#### [Aim of the task]
From the records below, output exactly the lines running from the line containing "首页 (808, 45)" through the line containing "返回首页 (1106, 9)", and no others.

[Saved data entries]
Segment Open

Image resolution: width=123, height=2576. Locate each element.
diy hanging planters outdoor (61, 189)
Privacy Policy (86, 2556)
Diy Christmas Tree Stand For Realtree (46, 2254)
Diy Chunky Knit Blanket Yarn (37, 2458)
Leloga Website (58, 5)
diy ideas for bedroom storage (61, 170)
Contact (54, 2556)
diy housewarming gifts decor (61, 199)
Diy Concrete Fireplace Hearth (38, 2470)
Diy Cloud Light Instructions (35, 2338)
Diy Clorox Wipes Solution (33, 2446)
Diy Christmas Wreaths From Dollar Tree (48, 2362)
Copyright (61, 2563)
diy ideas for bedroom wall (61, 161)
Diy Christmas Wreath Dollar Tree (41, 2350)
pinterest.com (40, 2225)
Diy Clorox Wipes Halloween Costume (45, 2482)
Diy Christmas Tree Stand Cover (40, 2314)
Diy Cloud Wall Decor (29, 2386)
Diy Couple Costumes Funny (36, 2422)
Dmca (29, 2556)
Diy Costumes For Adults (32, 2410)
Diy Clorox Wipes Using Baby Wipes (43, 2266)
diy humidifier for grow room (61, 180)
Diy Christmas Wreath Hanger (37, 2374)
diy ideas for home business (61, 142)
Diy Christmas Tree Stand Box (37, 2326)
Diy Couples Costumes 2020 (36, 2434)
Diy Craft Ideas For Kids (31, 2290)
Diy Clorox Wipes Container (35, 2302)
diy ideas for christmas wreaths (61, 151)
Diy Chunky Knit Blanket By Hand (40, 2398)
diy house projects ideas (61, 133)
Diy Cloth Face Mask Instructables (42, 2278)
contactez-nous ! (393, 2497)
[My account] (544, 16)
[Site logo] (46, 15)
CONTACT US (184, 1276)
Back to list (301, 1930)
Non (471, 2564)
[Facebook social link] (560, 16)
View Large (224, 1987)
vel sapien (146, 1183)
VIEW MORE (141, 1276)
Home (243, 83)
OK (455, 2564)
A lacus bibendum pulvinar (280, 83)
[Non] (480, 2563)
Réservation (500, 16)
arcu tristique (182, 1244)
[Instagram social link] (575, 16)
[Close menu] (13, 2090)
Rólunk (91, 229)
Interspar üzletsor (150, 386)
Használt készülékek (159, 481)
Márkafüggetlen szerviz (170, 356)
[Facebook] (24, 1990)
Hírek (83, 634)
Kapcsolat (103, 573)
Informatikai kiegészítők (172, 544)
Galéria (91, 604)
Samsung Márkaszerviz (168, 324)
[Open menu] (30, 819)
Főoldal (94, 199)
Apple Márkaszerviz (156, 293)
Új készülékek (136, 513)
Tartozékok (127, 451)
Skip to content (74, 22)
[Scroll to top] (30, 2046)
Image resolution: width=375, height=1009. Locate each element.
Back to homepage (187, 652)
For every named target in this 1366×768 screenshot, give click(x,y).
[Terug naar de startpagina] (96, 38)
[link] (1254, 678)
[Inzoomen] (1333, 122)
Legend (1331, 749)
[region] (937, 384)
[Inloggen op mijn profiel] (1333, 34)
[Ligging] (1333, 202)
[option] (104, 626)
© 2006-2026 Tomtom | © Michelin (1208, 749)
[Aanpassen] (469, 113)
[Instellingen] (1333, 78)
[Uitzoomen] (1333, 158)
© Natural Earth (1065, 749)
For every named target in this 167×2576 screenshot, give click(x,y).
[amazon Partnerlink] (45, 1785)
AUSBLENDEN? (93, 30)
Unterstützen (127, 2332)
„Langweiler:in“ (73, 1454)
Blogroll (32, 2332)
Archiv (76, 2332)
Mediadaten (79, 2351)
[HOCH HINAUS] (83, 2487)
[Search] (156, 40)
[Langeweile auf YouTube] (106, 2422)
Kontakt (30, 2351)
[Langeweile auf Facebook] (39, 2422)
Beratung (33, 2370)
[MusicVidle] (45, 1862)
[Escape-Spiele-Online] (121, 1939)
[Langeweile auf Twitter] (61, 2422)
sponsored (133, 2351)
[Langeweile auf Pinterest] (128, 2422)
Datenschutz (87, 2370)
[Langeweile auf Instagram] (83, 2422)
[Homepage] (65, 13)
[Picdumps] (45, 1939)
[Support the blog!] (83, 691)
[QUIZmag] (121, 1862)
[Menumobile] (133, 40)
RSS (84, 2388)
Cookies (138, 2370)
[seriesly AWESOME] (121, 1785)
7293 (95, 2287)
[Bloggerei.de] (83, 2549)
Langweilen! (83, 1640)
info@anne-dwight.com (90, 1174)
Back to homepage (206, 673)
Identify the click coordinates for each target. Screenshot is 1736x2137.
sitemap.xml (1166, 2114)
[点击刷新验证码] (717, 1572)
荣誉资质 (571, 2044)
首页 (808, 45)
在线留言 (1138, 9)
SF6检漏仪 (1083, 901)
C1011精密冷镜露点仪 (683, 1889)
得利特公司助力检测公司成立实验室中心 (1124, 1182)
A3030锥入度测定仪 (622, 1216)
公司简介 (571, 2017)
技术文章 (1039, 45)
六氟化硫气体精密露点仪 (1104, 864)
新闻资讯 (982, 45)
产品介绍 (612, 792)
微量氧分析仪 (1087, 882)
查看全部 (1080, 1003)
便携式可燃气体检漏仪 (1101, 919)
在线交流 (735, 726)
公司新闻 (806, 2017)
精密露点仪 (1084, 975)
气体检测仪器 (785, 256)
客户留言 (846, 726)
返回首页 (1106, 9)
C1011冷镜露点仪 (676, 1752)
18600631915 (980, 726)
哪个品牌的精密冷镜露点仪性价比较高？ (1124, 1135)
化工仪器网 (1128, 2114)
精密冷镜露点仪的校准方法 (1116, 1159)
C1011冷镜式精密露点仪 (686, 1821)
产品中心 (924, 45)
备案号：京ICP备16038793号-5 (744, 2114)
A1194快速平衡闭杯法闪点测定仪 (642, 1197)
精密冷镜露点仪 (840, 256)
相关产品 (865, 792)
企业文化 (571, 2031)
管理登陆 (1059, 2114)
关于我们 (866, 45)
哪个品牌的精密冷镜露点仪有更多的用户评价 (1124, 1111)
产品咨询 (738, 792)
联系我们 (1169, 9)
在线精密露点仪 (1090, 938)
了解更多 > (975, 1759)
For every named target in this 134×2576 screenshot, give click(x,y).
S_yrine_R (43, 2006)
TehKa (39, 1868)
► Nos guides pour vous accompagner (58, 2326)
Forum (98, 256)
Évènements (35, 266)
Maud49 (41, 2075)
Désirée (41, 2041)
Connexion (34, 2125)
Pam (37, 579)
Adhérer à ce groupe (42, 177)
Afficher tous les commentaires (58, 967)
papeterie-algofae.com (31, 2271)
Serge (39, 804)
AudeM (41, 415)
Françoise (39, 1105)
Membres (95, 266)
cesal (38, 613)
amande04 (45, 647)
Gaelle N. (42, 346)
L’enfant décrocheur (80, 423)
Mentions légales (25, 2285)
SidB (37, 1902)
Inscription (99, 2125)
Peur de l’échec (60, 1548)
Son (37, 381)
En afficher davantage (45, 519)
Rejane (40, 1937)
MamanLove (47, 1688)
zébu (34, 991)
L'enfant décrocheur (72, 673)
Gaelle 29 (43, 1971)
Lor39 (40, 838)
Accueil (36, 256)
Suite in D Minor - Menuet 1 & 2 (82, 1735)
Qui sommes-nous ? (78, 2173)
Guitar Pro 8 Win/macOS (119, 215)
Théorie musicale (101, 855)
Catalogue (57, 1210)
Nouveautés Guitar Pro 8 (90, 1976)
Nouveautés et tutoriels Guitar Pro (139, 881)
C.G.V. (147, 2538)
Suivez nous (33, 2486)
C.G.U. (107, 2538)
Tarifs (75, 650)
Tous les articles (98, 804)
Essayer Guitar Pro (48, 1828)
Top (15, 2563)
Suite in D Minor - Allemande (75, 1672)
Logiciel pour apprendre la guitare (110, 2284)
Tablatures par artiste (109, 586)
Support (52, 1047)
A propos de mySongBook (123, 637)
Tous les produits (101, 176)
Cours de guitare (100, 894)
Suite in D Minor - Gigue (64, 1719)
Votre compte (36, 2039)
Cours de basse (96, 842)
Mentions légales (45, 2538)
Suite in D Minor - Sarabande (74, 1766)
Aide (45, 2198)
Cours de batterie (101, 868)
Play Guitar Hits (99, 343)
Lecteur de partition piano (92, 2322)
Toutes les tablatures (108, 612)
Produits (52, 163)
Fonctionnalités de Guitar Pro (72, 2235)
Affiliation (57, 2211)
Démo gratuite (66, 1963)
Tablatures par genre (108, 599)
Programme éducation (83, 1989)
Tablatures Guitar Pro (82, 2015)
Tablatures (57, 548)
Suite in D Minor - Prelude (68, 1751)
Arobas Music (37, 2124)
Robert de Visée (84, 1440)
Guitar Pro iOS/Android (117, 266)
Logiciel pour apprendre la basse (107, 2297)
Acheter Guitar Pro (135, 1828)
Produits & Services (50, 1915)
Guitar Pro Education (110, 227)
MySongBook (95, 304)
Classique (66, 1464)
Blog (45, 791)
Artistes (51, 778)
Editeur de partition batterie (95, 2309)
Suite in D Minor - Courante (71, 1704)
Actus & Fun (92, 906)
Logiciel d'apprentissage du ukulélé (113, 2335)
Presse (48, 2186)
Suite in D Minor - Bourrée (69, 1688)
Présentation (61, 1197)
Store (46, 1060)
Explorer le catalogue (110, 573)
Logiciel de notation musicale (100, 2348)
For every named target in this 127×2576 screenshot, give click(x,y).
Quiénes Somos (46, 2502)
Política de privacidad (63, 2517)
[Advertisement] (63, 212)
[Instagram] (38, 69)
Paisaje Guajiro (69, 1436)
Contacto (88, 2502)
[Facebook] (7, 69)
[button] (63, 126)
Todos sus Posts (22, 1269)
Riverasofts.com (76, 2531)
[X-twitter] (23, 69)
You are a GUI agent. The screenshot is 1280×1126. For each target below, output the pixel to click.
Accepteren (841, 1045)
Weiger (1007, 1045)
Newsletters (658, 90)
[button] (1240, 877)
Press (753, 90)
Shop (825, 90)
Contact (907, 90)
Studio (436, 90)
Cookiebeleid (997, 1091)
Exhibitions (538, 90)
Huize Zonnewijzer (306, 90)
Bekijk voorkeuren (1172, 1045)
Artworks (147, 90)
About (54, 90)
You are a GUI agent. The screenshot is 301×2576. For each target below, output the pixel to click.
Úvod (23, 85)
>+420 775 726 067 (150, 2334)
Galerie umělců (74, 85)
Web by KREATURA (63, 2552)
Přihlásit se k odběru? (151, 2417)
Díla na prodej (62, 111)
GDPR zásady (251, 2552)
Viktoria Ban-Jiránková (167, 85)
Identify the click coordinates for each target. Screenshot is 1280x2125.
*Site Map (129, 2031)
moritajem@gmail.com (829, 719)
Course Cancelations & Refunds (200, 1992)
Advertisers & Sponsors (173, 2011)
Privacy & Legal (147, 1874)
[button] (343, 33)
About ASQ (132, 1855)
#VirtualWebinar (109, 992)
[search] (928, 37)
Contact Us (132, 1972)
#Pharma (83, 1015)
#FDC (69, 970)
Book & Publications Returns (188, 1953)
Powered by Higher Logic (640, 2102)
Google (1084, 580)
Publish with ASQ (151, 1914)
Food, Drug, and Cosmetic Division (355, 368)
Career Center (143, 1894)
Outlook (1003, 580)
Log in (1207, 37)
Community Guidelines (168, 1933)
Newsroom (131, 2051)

Segment Closed

#### [Task answer]
首页 (808, 45)
在线留言 (1138, 9)
SF6检漏仪 (1083, 901)
C1011精密冷镜露点仪 (683, 1889)
得利特公司助力检测公司成立实验室中心 (1124, 1182)
A3030锥入度测定仪 (622, 1216)
公司简介 (571, 2017)
技术文章 (1039, 45)
六氟化硫气体精密露点仪 (1104, 864)
新闻资讯 (982, 45)
产品介绍 (612, 792)
微量氧分析仪 (1087, 882)
查看全部 (1080, 1003)
便携式可燃气体检漏仪 (1101, 919)
在线交流 (735, 726)
公司新闻 (806, 2017)
精密露点仪 (1084, 975)
气体检测仪器 (785, 256)
客户留言 (846, 726)
返回首页 (1106, 9)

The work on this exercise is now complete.